One mitigation tactic is **reweighting**, where we increase the influence of underrepresented or disadvantaged examples during training. Here we compute inverse-probability weights by group and target label, then fit a new model using those weights. The goal is to equalize the effective sample contribution from each subgroup.

> **Teaching tip:** Reweighting is a transparent intervention that maps closely to policy levers such as affirmative action or targeted outreach.


In [None]:

train_df = X_train.copy()
train_df[target] = y_train
train_df[sensitive] = group_train

# Compute inverse probability weights for each (group, label) combination
counts = train_df.groupby([sensitive, target]).size().rename('count').reset_index()
counts['weight'] = counts['count'].sum() / (len(counts) * counts['count'])

train_df = train_df.merge(counts[[sensitive, target, 'weight']], on=[sensitive, target], how='left')

sample_weights = train_df['weight'].values

mitigated_pipeline = Pipeline([
    ('scaler', StandardScaler()),
    ('clf', LogisticRegression(max_iter=1000, solver='lbfgs'))
])

mitigated_pipeline.fit(X_train, y_train, clf__sample_weight=sample_weights)
mitigated_pred = mitigated_pipeline.predict(X_test)

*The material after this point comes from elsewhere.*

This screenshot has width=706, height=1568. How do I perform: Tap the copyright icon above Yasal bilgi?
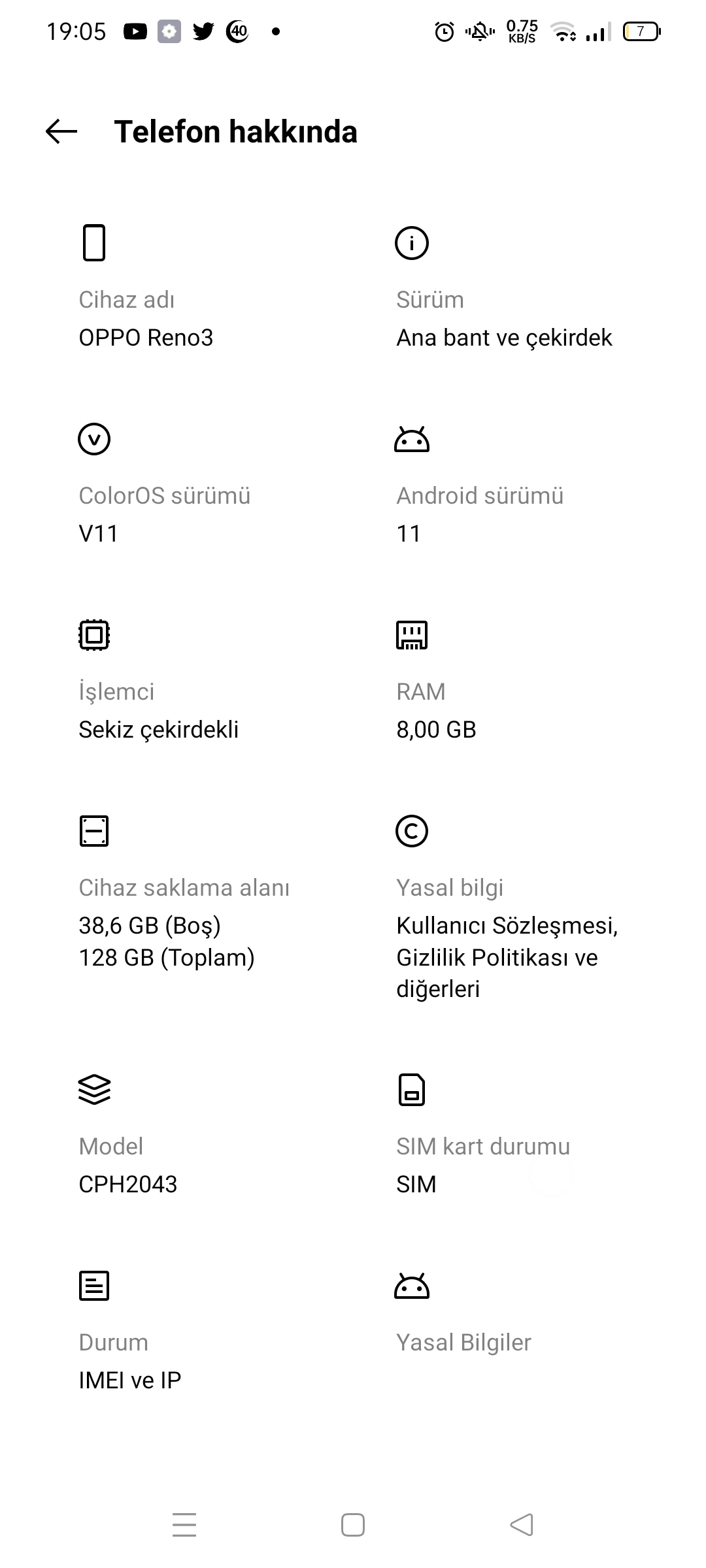412,831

print(f"Mitigated accuracy: {accuracy_score(y_test, mitigated_pred):.3f}")
print()
print('Classification report (mitigated model):')
print(classification_report(y_test, mitigated_pred))



### Comparing Fairness Metrics Before and After Mitigation

To assess whether the intervention helped, we recompute the fairness metrics for the mitigated model and compare them side-by-side with the baseline results. Small improvements illustrate the trade-offs and iterative nature of fairness work.


In [None]:

mitigated_pred_binary = mitigated_pred.astype(int)

mitigated_spd = statistical_parity_difference(mitigated_pred_binary, group_test, reference_group, protected_group)
mitigated_di = disparate_impact_ratio(mitigated_pred_binary, group_test, reference_group, protected_group)
mitigated_eod = equal_opportunity_difference(target_array, mitigated_pred_binary, group_test, reference_group, protected_group)

comparison = pd.DataFrame({
    'Metric': ['Statistical Parity Difference', 'Disparate Impact Ratio', 'Equal Opportunity Difference'],
    'Baseline': [spd, di, eod],
    'Mitigated': [mitigated_spd, mitigated_di, mitigated_eod]
})
comparison['Change (Mitigated - Baseline)'] = comparison['Mitigated'] - comparison['Baseline']
comparison



## 8.8 Closing Discussion

Fairness assessments are inherently contextual. This notebook showed how to:

1. Surface disparities in model outcomes.
2. Quantify those disparities with multiple metrics.
3. Apply a lightweight mitigation strategy and evaluate its effect.

Encourage students to experiment with alternative mitigation ideas—such as different weighting schemes, threshold adjustments, or feature auditing—to see how each approach shifts the fairness-accuracy balance.